Tonight's summary is presented by Hank Schulman of the San Francisco Chronicle.
I just heard a seagull cry, "Finish this $% * @ # @ thing!"
– Henry Schulman (@hankschulman) April 13, 2019
/ check the word count
Oh well. So I guess we'll have to dig a little deeper into this.
First of all, you probably went to bed long before the game was over, so this is what you need to know more:
At the bottom of the 18th inning, Brandon Belt came over to hit and everyone was thinking about 2014. And then he hit a ball that would have been a homer in ANY OTHER BALLPARK, but he only gave him a double. You've never heard a crowd so disappointed by a double before.
Brandon Crawford intentionally walked, like Gerardo Parra, to reach Erik Kratz. Mind you, Kratz had been in the squat position for 18 innings at this point and the Rockies defense reflected it, with five infielders and two shallow fielders on the left and right side. With the bases loaded, Kratz hit on the choice of a fielder, allowing Belt to beat the tag on the plate and score the winning run.
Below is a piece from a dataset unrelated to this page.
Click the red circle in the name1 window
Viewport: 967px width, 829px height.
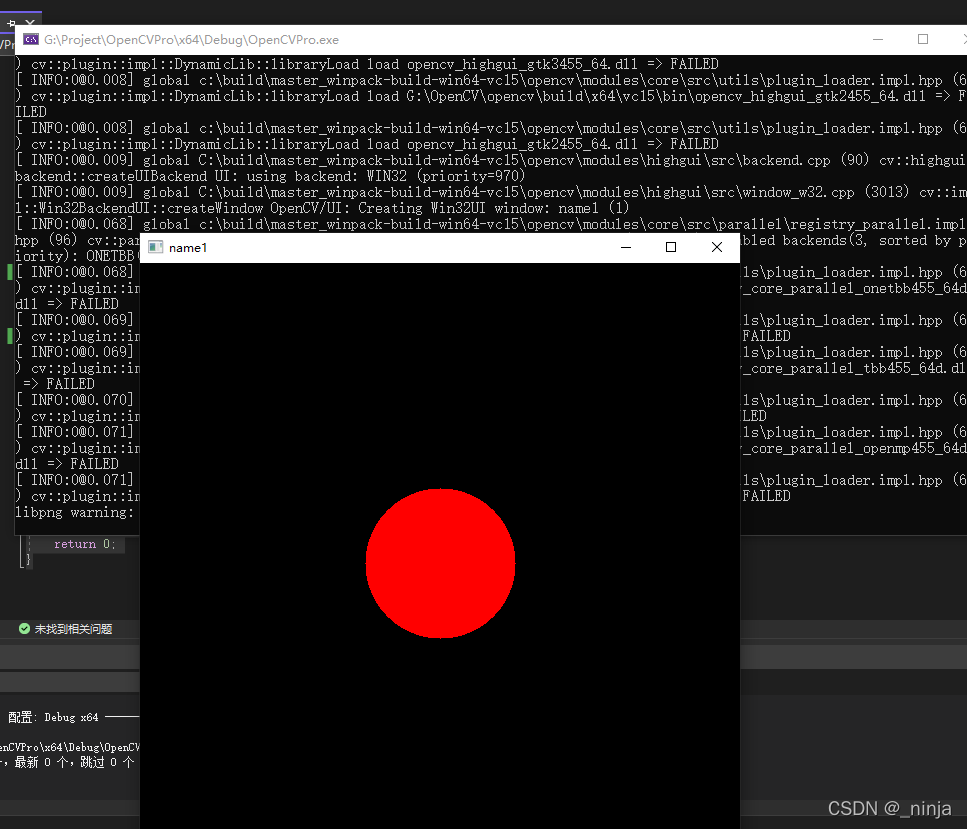(x=440, y=563)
The only satisfactory ending possible for a ridiculous game that did not have to be like that.
It was the longest game the two franchises had played with each other. He finished tied for the longest game played at the baseball stadium.
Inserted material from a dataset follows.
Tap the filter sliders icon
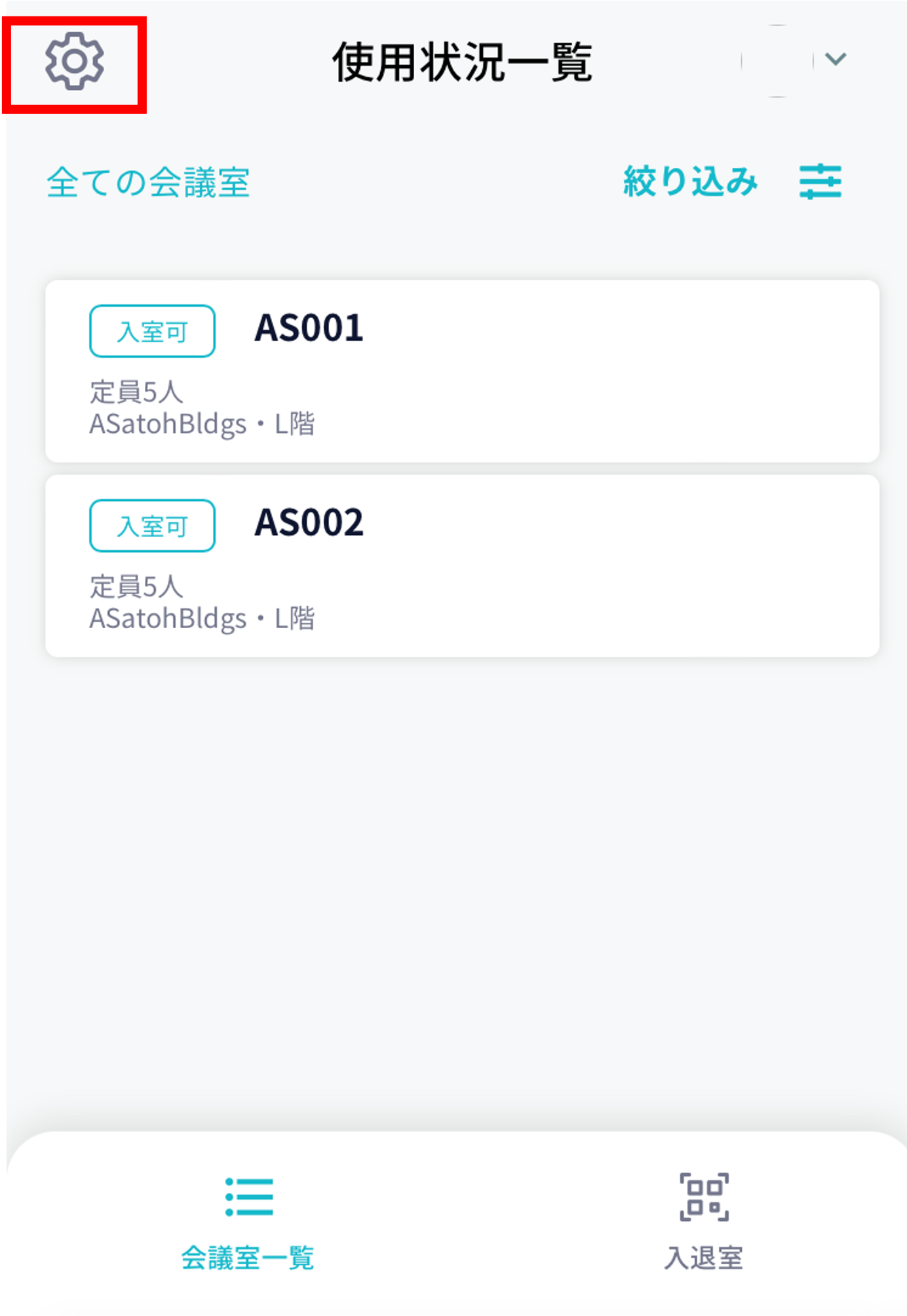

"Take me to the ball game" was sung twice. And yet, they stopped serving beer in the seventh. They ran out of posters on the wall of the arcade and the human beings stood there of their own free will, pretending to be the letter "K".
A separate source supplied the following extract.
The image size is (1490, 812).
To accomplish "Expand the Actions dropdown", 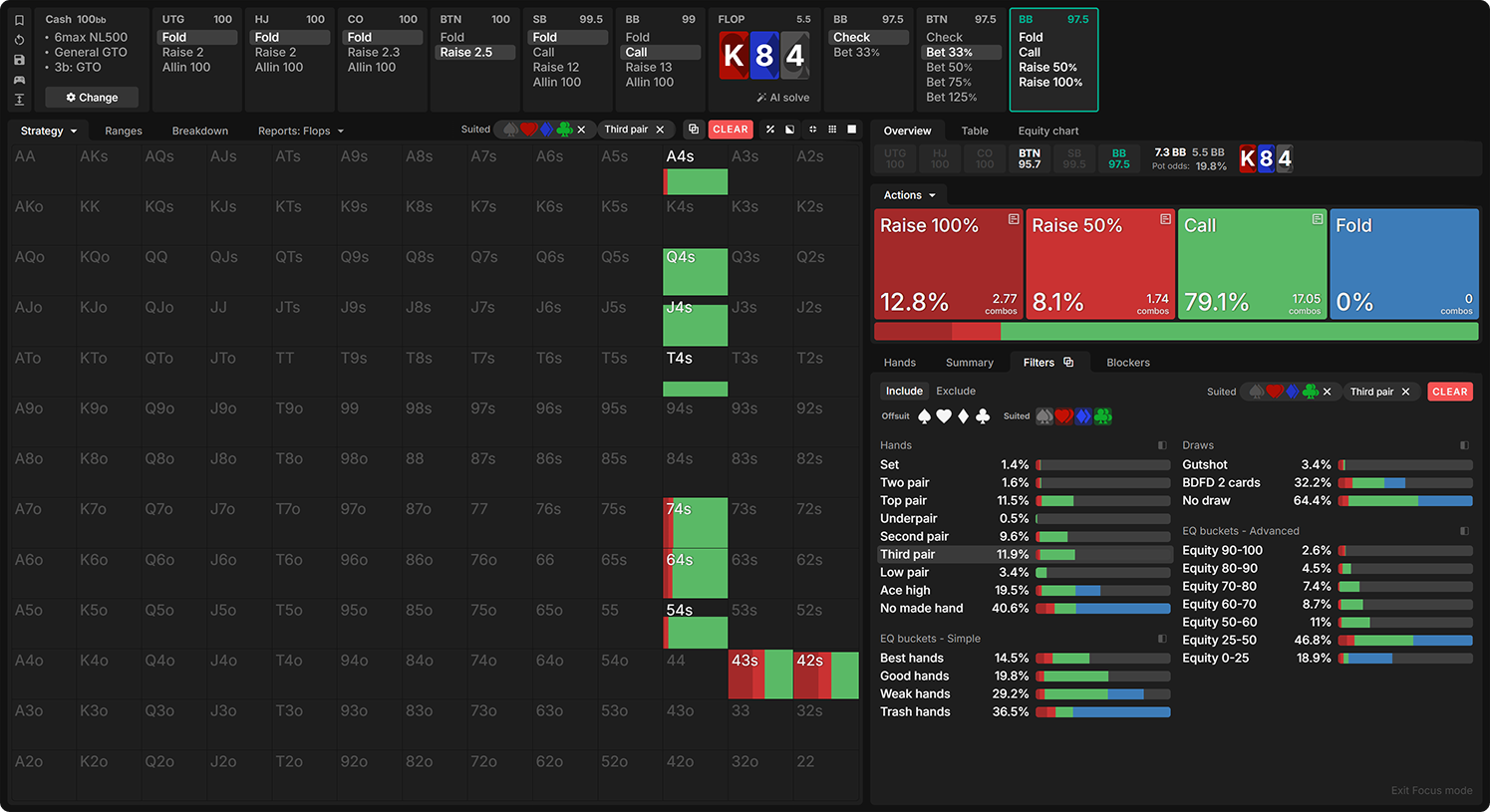I will pyautogui.click(x=910, y=195).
It was the night of fireworks in Oracle Park, and there were exhausted parents as far as I could see the eye, imprisoned by sleepy but anxious children who came to see fireworks and did not leave without them.
And all that could have been avoided in the fourth inning if the referees had not decided to go without scruples.
In the fourth inning, Garrett Hampson hit a triple with one out. He divided the gardeners and came to the wall. The following was a rare emerging release from Nolan Arenado to Brandon Belt.
What followed should have been the end of the entry. Trevor Story hit what should have been a fly to Belt. He made an excellent catch when running, following the ball over his shoulder, which should have ended the inning. Instead, the referee called a balk in Drew Pomeranz.
As a fan of the Giants, I've seen some balks. But folks, this was not a balk. That is a hill where I will plant my flag and wait for the devil to find me. I'd like to insert a video, but you know how MLB feels about someone sharing any baseball content.
Here was Belt's work, in case you want to think with nostalgia about what could have been, in a world where we should all go to bed before 1:00 am.
Of course, you can not discuss a balk. You can not challenge him. The referee can only put his hand on the scale of the game and that's life. Hampson "scored" the first race of the game. But it did not end there, oh no. The history in the bat continued, and he alone, then stole the second place during the batting of Ian Desmond. And after what should have been a third hit (so that once he came through again to finish the inning) was called a ball, Desmond hit a double to score the story.
I call scams.
Sure, the Giants batted in double plays in the first two innings. And sure, the defense was less than stellar (after all, Arenado got two bases with two errors in one inning). And yes, there was a malfunction of the base. None of that was good, but that was not the problem. If we were looking at the game that it was, the Giants would have finished this game in the ninth inning if the ump had not decided to become cute.
- Excellent launch Pomeranz pitched five innings of two runs, striking out five. Then the bullpen endured thirteen entries without annotations. It's just that the Giants could not buy a hit to save their lives, until the magical 18th, that is.
Pablo Sandoval's double advantage, Steven Duggar's balancing roll that led Sandoval to third place, and Joe Panik's midfielder to tie the game in the sixth. The only other Giants that ran before that came in double play, because of course they did.
Tony Watson throwing through a jam loaded with bases as his middle name was Houdini.
- / Gestures vaguely in most of the 18 tickets of offense and the concept of time.
Oh yes, and today is a game of day. Nothing like the equivalent of three baseball games played in 24 hours, that's what I always say. Good night friends.